Filed under “whoops”:

I wanted to look for a resource leak in one of my apps, but didn’t want to bother installing (and learning) some load test utility (which I really need to do, but not this morning). I made a quickie perl script:

NOTE: there should be semicolons after the system calls, but WordPress is returning error 503 if I do that.
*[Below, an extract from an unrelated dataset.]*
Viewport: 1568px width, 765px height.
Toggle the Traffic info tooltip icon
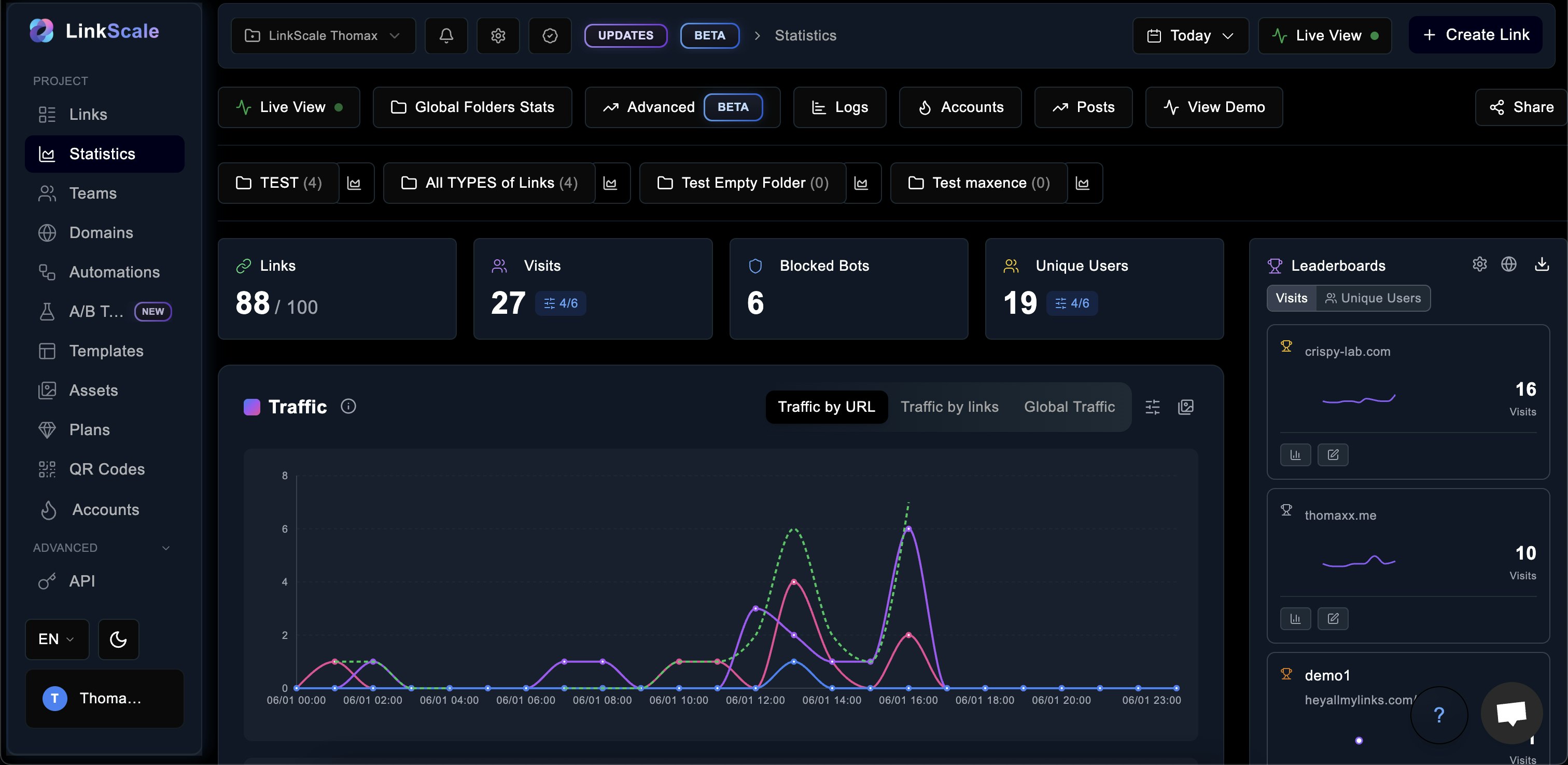coord(348,406)
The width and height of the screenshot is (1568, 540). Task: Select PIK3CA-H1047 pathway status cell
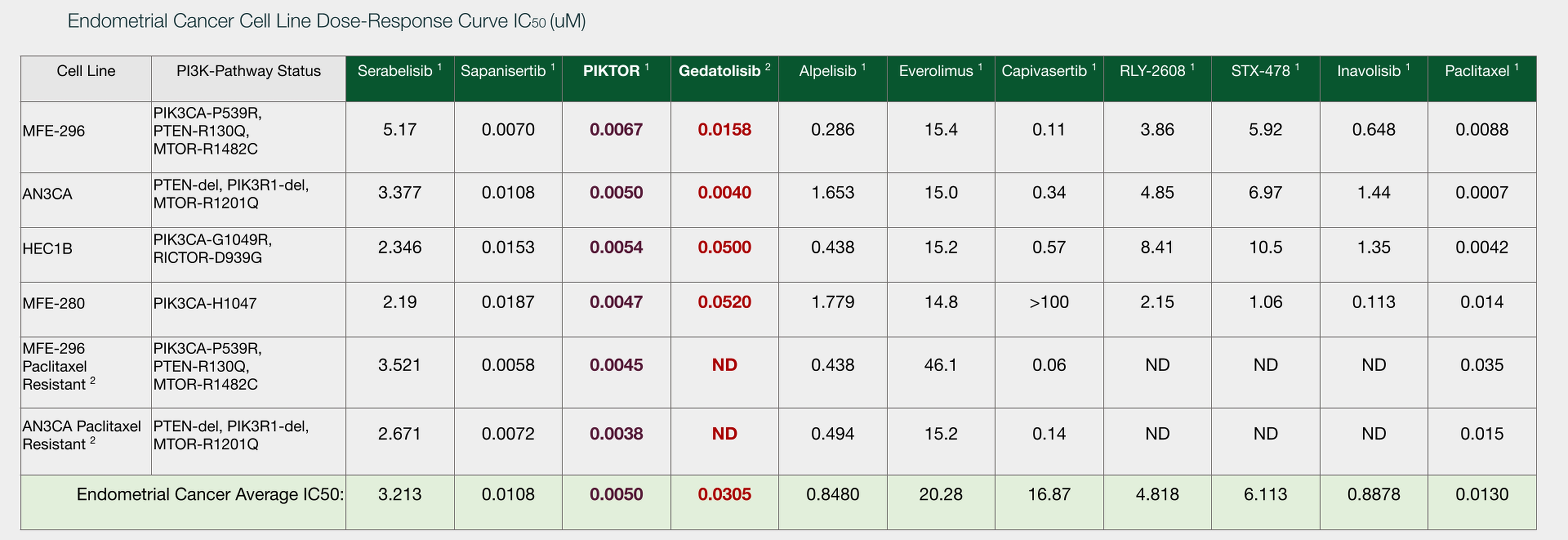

I’ll have to look into it later (between the “no image uploads from ecto” bug in 2.0.1 and this error in (I’m guessing) 2.0.2, I’m really loving WP right now…)

while($counter++ < 50000)
{
print $counter . “\n”;
system(”curl http://url.com > /dev/null”)
}

Unfortunately, my URL had parameters:

while($counter++ < 50000)
{
print $counter . “\n”;
system(”curl http://url.com&x=5 > /dev/null”)
}

It only took a second after I ran it to realize that I’d just spawned hundreds (growing into thousands) of requests with the ampersand being interpreted as “run in the background,” which was good for load I suppose, but not good for a lot of other things.

Proper code:

while($counter++ < 50000)
{
print $counter . “\n”;
system(”curl http://url.com\\&x=5 > /dev/null”)
}

And yes, my first run only had a single backslash, which was ignored as an invalid escape sequence. Urgh.